------ TEXTE FOURNI

Le titre de cet article peut prêter à sourire mais c’est une question que je me pose vraiment. Personnellement, je pense avoir la réponse, mais j’ai l’impression que ce n’est pas évident pour tout le monde. Les bébés sont-ils des êtres humains ? Ou des poupées qu’on habille ? Ou des animaux que l’on balade ? Quelle différence ? Où trouver la limite ? Si je me pose ces questions, c’est que certains comportements me questionnent réellement.
Par exemple, comment parle-t-on aux bébés ? Et surtout, pourquoi certaines personnes prennent une voix aiguë et donnent l’impression que le bébé est bête ? Pourquoi n’utilise-t-on pas les vrais mots ? Un biberon est un « bibi », rien n’est plus joli mais « zoli », et les « ch » deviennent des « s »* : « ma sériiiiiiie »**. On leur pose des questions « mais il est où papa ? » (quand celui-ci est devant, bien entendu) « tu as fait un petit prout ? » etc. Ne peut-on pas leur parler normalement, comme à tout être humain ? Leur apprendre, par la même occasion, que ce sont des êtres que nous respectons. Et je ne parle même pas des surnoms qu’on leur inflige…
Respecte-t-on les bébés ? Par exemple, parlons de leur intimité : certes, ils ne sont pas tout de suite capables de se laver, d’aller aux toilettes tout seuls. Ok. Mais faut-il vraiment parler de leur caca à tout le monde ? « il a fait caca mou ». Ou même faire une revue détaillée de tout ce qu’ils mangent ? « elle a laissé 20ml dans son biberon — son bibi ». Est-ce que les premières règles passeront dans le journal ?
Comme des animaux, on dit « on va promener », « assis ». On les dresse. Comme des poupées, on les habille. Il n’y a qu’à voir certains articles proposés en magasin pour se demander jusqu’où on va… Un bébé doit-il s’habiller comme un adulte ? Les imprimés panthère, les t-shirt à inscriptions dont ils n’ont aucune idée de ce qui est inscrit sur ce qu’ils portent, les blousons en cuir, les bottines à clou. Suis-je réac de penser qu’un bébé, c’est plus joli en sandalettes ?

------------
------ EXTRAITS DES ENTRÉES

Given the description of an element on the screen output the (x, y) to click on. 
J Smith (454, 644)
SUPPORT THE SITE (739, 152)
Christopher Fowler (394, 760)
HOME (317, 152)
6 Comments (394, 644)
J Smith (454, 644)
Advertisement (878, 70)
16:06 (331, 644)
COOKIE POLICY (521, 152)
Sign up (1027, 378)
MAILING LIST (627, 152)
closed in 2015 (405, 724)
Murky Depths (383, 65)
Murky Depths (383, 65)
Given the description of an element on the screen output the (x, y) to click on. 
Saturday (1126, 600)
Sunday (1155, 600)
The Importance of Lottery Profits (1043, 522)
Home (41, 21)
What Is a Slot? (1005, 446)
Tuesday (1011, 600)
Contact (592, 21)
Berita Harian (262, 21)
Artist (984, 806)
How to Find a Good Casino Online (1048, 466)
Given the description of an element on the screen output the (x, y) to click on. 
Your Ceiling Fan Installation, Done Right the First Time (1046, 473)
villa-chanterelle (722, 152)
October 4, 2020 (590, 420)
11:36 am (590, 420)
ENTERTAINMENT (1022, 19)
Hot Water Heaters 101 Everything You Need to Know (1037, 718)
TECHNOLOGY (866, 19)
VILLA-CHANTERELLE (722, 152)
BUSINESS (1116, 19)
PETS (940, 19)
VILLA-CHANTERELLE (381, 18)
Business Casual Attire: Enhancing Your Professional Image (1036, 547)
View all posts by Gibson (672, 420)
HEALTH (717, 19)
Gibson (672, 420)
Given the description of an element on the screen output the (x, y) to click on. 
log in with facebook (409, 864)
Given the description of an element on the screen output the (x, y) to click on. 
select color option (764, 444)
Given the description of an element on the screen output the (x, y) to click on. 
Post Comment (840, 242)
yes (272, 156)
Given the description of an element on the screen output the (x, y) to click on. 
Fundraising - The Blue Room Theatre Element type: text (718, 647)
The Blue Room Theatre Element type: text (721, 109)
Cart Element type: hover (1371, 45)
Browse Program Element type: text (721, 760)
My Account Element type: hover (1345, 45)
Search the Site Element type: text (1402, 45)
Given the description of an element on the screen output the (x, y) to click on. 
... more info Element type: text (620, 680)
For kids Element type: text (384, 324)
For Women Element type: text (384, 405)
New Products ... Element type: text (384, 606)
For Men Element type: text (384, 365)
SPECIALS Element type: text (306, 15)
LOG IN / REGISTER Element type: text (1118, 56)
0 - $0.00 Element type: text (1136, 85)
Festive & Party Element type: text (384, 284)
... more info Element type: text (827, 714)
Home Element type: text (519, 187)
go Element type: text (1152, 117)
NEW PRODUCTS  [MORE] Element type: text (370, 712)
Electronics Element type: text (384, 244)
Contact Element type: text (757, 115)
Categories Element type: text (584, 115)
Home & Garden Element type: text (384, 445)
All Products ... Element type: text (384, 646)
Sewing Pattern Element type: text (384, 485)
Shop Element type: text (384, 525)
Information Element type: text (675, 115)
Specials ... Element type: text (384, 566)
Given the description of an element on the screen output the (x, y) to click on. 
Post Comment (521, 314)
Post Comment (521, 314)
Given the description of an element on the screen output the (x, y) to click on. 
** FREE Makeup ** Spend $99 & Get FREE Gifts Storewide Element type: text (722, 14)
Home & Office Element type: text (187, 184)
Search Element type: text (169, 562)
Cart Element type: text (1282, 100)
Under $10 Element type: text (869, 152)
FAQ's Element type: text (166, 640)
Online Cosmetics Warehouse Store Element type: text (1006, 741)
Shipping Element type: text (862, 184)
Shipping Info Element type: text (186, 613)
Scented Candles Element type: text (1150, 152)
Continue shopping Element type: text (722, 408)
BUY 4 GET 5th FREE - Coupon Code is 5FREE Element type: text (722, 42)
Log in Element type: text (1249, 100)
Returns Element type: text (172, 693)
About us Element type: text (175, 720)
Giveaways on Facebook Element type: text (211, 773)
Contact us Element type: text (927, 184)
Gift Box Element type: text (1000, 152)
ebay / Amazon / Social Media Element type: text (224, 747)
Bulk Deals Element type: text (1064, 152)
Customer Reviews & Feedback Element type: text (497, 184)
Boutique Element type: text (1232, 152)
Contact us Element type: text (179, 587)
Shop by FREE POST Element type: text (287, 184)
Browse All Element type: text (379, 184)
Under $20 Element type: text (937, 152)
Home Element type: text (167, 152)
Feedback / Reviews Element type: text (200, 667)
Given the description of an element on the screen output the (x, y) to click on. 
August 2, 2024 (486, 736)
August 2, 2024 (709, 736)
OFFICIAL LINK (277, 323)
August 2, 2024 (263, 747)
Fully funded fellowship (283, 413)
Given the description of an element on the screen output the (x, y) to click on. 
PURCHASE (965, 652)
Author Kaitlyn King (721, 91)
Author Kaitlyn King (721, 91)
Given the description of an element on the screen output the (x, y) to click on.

------------

__CONSIGNE 1__. Traduisez en anglais cette phrase du texte sur les bébés : « Ne peut-on pas leur parler normalement, comme à tout être humain ? »
__CONSIGNE 2__. Restituez mot pour mot le passage du texte sur les bébés qui va de « Comme des animaux, on » jusqu'à « en sandalettes ? » inclus.

__RÉPONSE FINALE 1__. Can't we talk to them normally, as we would to any human being?

__RÉPONSE FINALE 2__.
Comme des animaux, on dit « on va promener », « assis ». On les dresse. Comme des poupées, on les habille. Il n’y a qu’à voir certains articles proposés en magasin pour se demander jusqu’où on va… Un bébé doit-il s’habiller comme un adulte ? Les imprimés panthère, les t-shirt à inscriptions dont ils n’ont aucune idée de ce qui est inscrit sur ce qu’ils portent, les blousons en cuir, les bottines à clou. Suis-je réac de penser qu’un bébé, c’est plus joli en sandalettes ?